Parece que hay días en los festivales de Cannes en los que todo es demasiado.
Sobrepasado el primer tercio, todo parece indicar que de la primera parte del festival existe un filme con mayor aceptación por parte del público y de la crítica, El exprés de medianoche, lo que, evidentemente, no quiere decir que tenga asegurado alguno de los galardones a los que opta. Para nadie es un secreto el que no necesariamente coinciden los gustos de público y crítica con los intereses de las multinacionales o las influencias de cinematografías nacionales y potentes. En Cannes se da como seguro que los cineastas norteamericanos vienen dispuestos a copar el palmarés.
Para ello existen dos datos relativamente objetivos: presentan cuatro películas con un interés apriorístico indiscutible, sobre todo las firmadas por Mazurski, Ashby y Malle, y se traen a la plana mayor de sus respectivas producciones (Jane Fonda incluida) y, por otra parte, el último Oscar a la producción extranjera se concedió a un filme francés semidesconocido, cuando se presentaba también el último Buñuel.
El pasado viernes se proyecto una de las películas precedidas de mayor interés y expectación: El imperio de las pasiones, del japonés Naghísa Oshima, realizada inmediatarnente después de la ya legendaria El imperio de los sentidos, producida también por el francés Duman y con la rentabilidad heredada del éxito y el escándalo de la anterior.

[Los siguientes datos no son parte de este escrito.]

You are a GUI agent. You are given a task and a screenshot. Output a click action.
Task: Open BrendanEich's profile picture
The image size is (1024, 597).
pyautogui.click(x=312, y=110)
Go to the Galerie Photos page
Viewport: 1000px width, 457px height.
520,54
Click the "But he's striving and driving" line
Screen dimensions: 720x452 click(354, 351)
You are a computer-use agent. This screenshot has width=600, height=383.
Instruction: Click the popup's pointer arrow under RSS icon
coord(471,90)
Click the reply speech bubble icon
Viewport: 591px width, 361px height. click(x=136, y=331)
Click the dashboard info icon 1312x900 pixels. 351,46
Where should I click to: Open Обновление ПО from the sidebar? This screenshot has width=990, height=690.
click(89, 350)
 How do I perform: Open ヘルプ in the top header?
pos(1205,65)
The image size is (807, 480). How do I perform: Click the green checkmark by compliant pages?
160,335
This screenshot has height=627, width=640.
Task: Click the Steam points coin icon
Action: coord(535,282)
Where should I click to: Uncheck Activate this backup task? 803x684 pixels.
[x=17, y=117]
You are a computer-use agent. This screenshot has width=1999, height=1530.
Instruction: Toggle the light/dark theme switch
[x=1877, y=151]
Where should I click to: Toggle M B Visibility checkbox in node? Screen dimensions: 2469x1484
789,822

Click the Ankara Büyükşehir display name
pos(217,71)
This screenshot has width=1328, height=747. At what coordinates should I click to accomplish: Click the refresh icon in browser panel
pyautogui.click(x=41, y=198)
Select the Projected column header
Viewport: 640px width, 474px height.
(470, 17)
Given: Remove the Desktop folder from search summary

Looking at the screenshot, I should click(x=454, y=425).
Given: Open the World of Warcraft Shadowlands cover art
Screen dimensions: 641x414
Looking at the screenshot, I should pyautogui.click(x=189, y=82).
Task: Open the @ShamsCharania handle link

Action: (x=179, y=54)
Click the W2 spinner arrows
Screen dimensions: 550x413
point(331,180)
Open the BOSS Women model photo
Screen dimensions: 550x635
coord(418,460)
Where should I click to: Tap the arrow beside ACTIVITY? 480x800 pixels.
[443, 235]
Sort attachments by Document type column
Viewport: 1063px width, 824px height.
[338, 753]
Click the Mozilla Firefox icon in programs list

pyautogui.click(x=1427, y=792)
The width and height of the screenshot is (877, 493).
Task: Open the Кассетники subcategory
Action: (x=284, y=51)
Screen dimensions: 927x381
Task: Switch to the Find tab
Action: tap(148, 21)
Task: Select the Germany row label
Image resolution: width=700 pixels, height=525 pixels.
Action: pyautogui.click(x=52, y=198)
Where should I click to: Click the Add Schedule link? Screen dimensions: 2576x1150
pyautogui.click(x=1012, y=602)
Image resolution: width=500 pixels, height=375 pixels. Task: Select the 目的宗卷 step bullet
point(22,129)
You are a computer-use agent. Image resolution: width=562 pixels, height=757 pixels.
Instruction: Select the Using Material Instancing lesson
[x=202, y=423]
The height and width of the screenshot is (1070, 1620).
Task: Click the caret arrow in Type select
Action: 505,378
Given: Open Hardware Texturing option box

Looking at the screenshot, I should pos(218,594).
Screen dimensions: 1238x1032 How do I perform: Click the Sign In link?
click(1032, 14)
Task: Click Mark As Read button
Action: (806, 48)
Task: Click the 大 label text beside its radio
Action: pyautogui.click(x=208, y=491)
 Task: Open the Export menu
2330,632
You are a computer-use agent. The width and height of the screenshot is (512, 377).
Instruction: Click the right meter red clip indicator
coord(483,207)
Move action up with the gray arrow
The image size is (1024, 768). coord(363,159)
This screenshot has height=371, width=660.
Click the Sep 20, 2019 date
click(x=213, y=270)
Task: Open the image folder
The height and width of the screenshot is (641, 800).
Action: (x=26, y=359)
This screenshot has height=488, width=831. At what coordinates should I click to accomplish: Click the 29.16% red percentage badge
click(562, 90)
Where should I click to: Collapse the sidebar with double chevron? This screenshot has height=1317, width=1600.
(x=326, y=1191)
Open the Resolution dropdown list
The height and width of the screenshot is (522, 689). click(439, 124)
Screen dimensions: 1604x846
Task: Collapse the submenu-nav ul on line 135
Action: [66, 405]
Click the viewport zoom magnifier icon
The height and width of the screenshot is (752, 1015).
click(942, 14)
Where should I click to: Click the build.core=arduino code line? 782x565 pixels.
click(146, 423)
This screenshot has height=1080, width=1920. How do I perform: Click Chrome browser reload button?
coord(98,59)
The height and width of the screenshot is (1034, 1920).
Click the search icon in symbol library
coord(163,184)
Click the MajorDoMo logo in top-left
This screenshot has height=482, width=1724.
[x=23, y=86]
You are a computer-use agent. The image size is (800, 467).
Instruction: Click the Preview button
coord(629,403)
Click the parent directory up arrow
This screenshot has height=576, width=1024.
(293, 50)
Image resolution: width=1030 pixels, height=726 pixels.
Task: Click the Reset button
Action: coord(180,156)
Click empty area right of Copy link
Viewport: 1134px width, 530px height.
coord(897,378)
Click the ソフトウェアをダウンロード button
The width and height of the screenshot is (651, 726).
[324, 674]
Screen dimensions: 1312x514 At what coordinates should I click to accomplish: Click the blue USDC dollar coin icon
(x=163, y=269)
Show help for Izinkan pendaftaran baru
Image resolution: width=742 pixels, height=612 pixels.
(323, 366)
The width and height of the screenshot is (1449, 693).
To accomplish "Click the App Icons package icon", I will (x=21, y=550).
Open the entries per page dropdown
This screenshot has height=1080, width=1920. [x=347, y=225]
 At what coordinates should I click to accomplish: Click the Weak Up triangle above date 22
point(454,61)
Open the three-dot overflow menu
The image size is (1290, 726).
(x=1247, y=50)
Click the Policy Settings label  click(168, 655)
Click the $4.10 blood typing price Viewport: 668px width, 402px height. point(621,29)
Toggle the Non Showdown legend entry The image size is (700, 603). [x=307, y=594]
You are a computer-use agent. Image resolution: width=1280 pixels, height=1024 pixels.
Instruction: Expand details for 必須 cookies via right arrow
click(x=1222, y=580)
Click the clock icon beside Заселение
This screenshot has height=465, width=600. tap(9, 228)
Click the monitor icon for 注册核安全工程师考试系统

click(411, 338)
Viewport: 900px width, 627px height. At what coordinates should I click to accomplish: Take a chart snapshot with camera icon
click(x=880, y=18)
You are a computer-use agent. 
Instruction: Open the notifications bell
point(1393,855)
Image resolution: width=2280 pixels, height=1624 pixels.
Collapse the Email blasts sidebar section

Todo ello supone un reto excesivamente difícil que, a nuestro juicio, Oshínia no ha sabido resolver con éxito y no porque El imperio de las pasiones sea una película fallida, que no lo es, sino porque como era de prever, la genialidad cinematográfica no es algo permanente y constante. Esta segunda película de la etapa imperial de Oshima es, sin duda, un producto correcto: en él se nos cuenta una historia de amor y muerte con conocimiento del medio que se utiliza, pero es simplemente eso: una historia contada cinematográficamente con dignidad.